The move adds iHeart to a growing field of tech and media companies competing for streaming-music customers. In the last three years, consumers have shifted from digital downloads to memberships that charge a monthly fee for unlimited access to tens of millions of songs. The change has made subscriptions the music industry's dominant sales model and lifted revenue for recorded music to its best growth since the era of the CD. That growth has stoked competition among services including Spotify , Apple Music , Pandora and now iHeart to become the de facto platform delivering music to paying subscribers.

In its announcement from CES 2017 in Las Vegas, iHeart said Thursday that listeners can visit iHeartRadio.com on desktop computers for a 30-day free trial of the $10 iHeartRadio All Access tier.
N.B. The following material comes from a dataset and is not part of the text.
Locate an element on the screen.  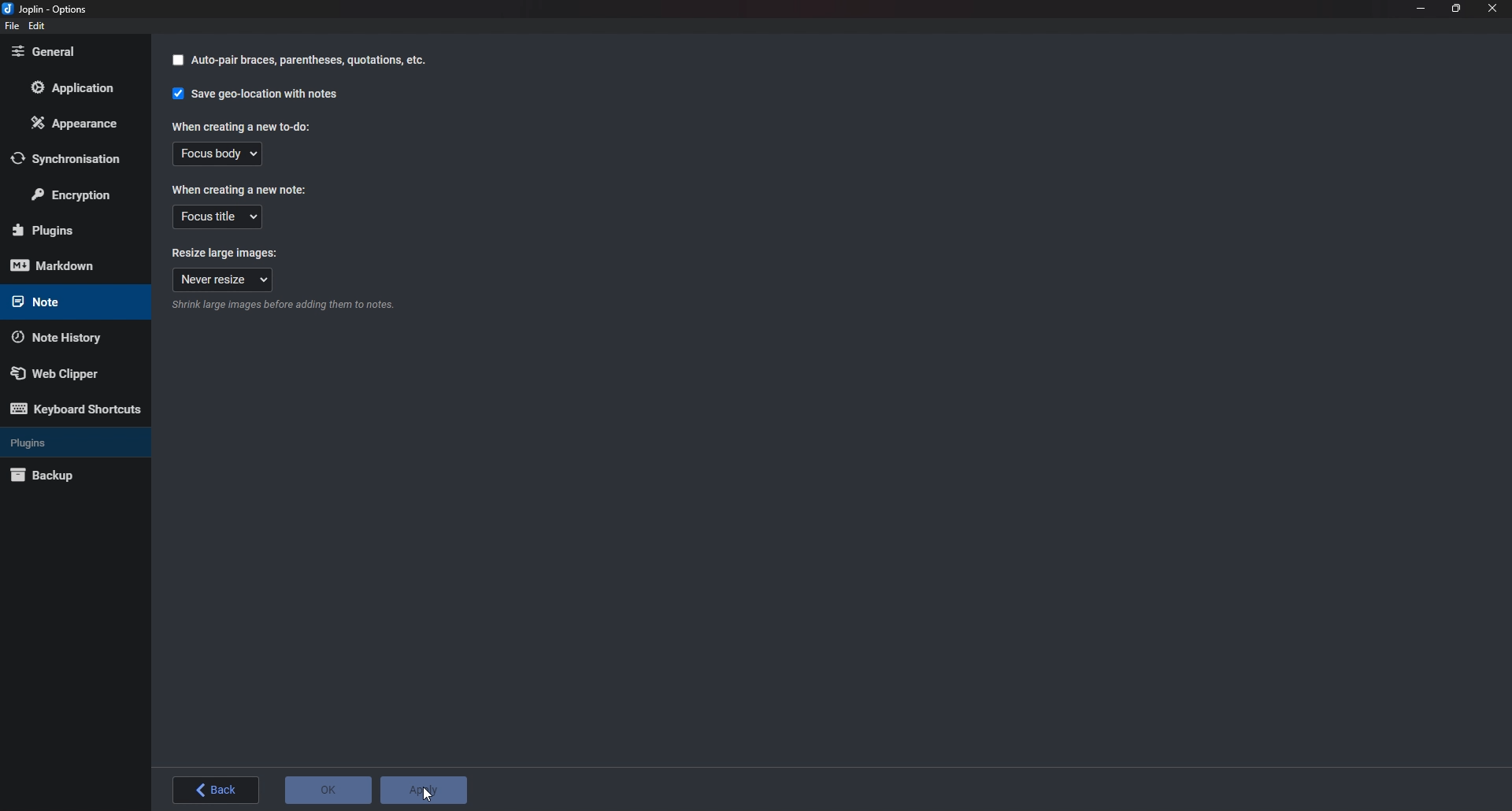
Synchronization is located at coordinates (75, 160).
The service was available for iOS and Android phones during beta.

Subscribers also will be able to listen to all their saved playlists on some Apple TVs, Android TVs, Xbox One gaming consoles, TiVo devices, Vizio TVs, Samsung Smart TVs, LG Smart TVs and select Monster speakers. Support for Sonos and other devices is coming, it said.

iHeartRadio Plus lets $5 subscribers instantly replay songs from the radio and then return to the live station in progress; save songs to a MyMusic playlist; use a track as the seed for a custom station and hear that specific track first; and skip an unlimited number of songs on nonlive stations.

iHeartRadio All Access gives $10 subscribers the same perks, plus they can build personal music libraries by creating and reordering their own playlists, listen offline and play any song they like without caps or limitations.